In 2015, the ACR and EULAR published classification criteria for gout via a collaborative initiative.1 The presence of MSU crystals in a symptomatic joint, bursa or tophus was a sufficient criterion for classification as gout. If crystal analysis isn’t available, a patient could be classified as having gout via a combination of clinical, laboratory and imaging findings.
However, the criteria aren’t 100% sensitive or specific, synovial fluid analysis is invasive and often unavailable, and radiographic gout findings come too late. Additionally, Dr. Pascart noted that “clinical exam and serum urate levels don’t reflect the crystal burden in joints, which is why patients flare even after serum urate levels are at goal.”
Dual-energy computed tomography (DECT) and ultrasound are both more sensitive than plain radiographs and provide noninvasive characterization of MSU crystals with specificity. “This is why imaging findings account for half of the points you need to classify a patient as gout by the ACR/ EULAR criteria,” Dr. Pascart explained.
When it comes to ultrasound, the two most important and reliable diagnostic features to look for are the double contour sign and tophi. Both are quite specific for MSU crystals.

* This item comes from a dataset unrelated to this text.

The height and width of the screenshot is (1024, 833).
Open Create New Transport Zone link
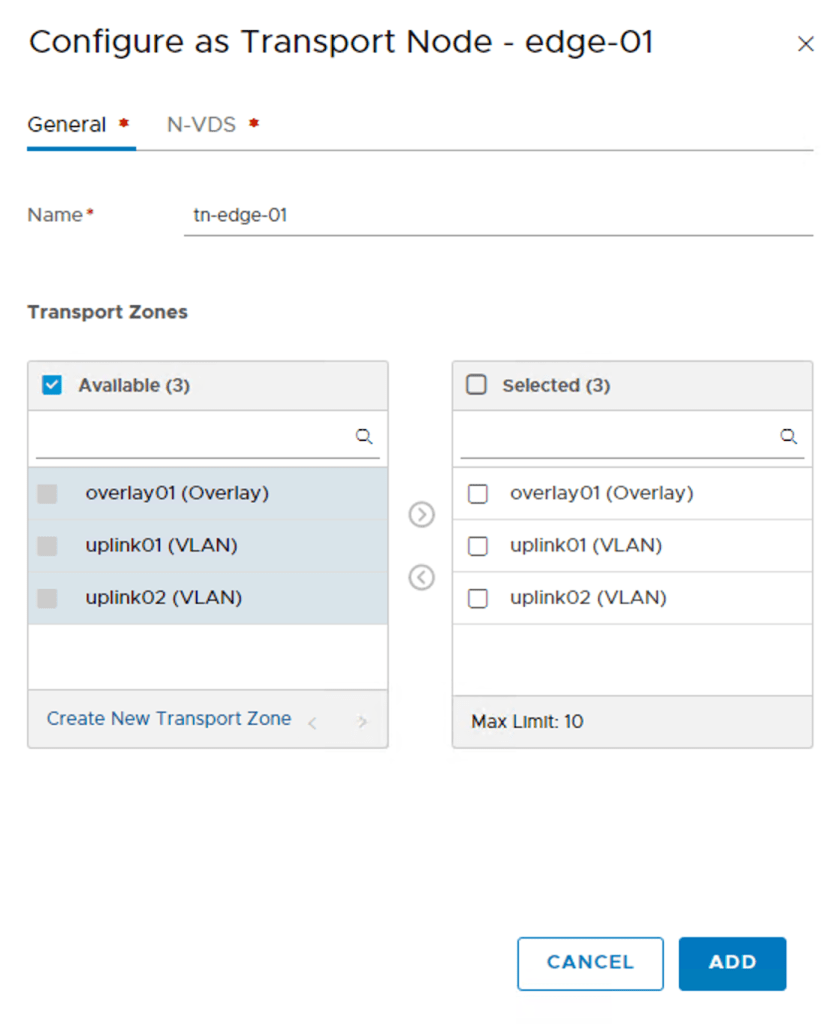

On the other hand, hyperechoic aggregates have poor inter-observer reliability and insufficient specificity.2,3 “I wouldn’t rely on aggregates alone,” Dr. Pascart cautioned.
Ultrasound is also useful as a semiquantitative tool for monitoring response to treatment. The thickness of the double contour sign can be measured over time. The double contour sign is the ultrasonographic finding that’s most sensitive to change.4
Like any test, ultrasound has its drawbacks. Dr. Pascart explained, “Ultrasound is observer dependent, and most, if not all, of the data on the diagnostic performance of ultrasound come from expert hands. So we don’t really know what happens when less expert people do it.”